The United States continued to retain its superpower status while China, along with launching vast economic initiatives and military reforms, sought to expand its influence in the South China Sea and in Africa, solidifying its position as an emerging superpower, despite also causing series of conflicts around its frontiers. Within its border, China also enhanced its suppression and control of Hong Kong, Xinjiang, and Tibet. Global competition between China and the U.S. coalesced into a "containment" effort and a trade war. Elsewhere in Asia, the Koreas improved their relations after a prolonged crisis, and the War on Terror continued as a part of the U.S.'s continued military involvement in many parts of the world. The rise of the Islamic State of Iraq and the Levant extremist organization in 2014 erased the borders between Syria and Iraq, resulting in a multinational intervention. In Africa, South Sudan broke away from Sudan, and mass protests and various coups d'état saw longtime strongmen deposed. In the U.S., celebrity businessman Donald Trump was elected president amid an international wave of populism and neo-nationalism.
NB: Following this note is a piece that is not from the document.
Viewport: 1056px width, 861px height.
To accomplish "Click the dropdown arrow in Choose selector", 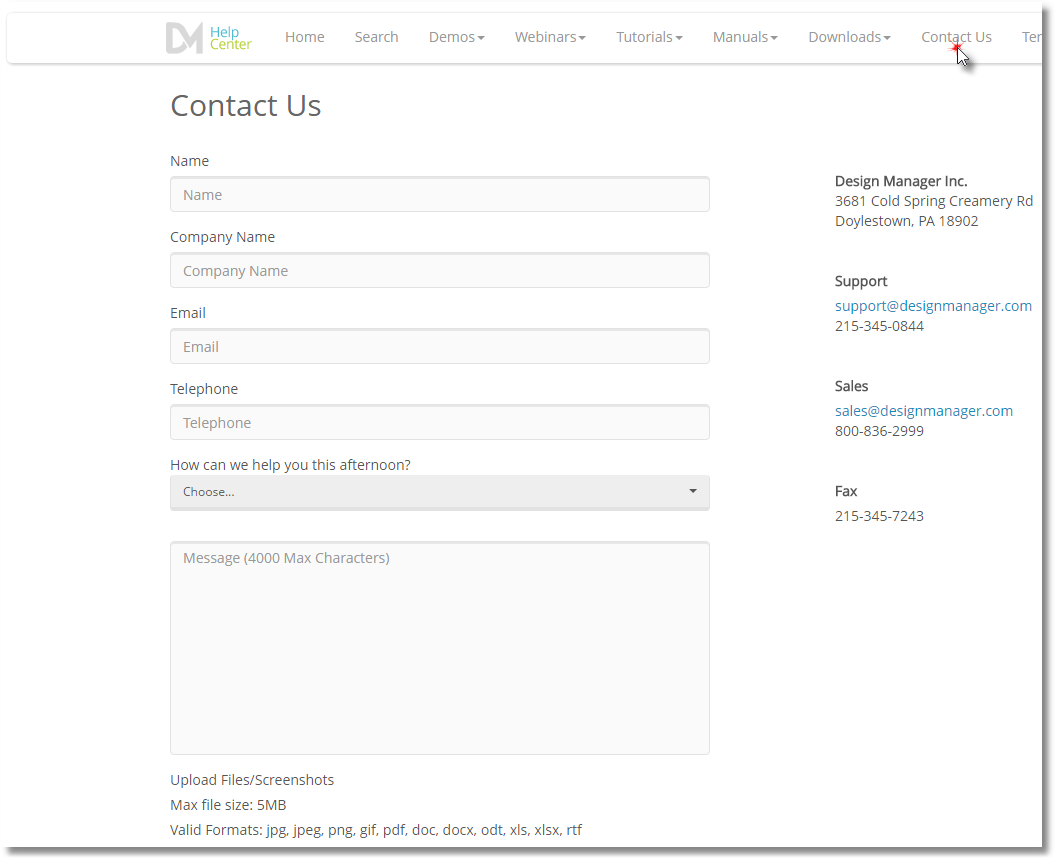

The European Union experienced a migrant crisis in the middle of the decade and the historic United Kingdom EU membership referendum followed by withdrawal negotiations during its later years. Russia attempted to assert itself in international affairs, annexing Crimea in 2014.

Information technology progressed, with smartphones becoming widespread. The internet grew from covering 28.9% to 54% of the world population, and also saw advancements in wireless networking devices, mobile telephony, and cloud computing. Advancements in data processing and the rollout of 4G broadband allowed data, metadata, and information to be collected and dispersed among domains at paces never before seen while online resources such as social media facilitated phenomena such as the Me Too movement, the rise of slacktivism, and online cancel culture. WikiLeaks gained international attention for publishing classified information on topics including Guantánamo Bay, Syria, the Afghan and Iraq wars, and United States diplomacy. Edward Snowden blew the whistle on global surveillance, raising awareness on the role governments and private entities have in global surveillance and information privacy. Baidu, Twitter and Instagram emerged to become among the top 10 most visited websites, while Wikipedia went from the 9th to the 5th most popular website, almost septupling its monthly visits. Yahoo significantly declined in popularity, descending from being the 1st to the 9th most popular site, with monthly visits declining by two-thirds. Google, Facebook, YouTube and Yandex maintained relatively consistent popularity and remained within the top 10 throughout the decade.

Global warming became increasingly noticeable through new record temperatures in different years and extreme weather events on all continents. The CO2 concentration rose from 390 to 410 PPM over the decade. At the same time, combating pollution and climate change continued to be major concerns, as protests, initiatives, and legislation garnered substantial media attention. Particularly, the Paris Agreement (2015) was adopted, and the global climate youth movement was formed. Major natural disasters included the 2010 Haiti earthquake, the 2011 Tōhoku earthquake and tsunami, the Nepal earthquake of 2015, the 2018 Sulawesi earthquake and tsunami, and the devastating hurricanes Bopha (Pablo), Haiyan (Yolanda), and Maria, as well as the 2019 European heat waves

During the decade, the world population grew from 6.9 to 7.7 billion people. There were approximately 1.4 billion births during the decade (140 million per year), and about 560 million deaths (56 million per year).[5]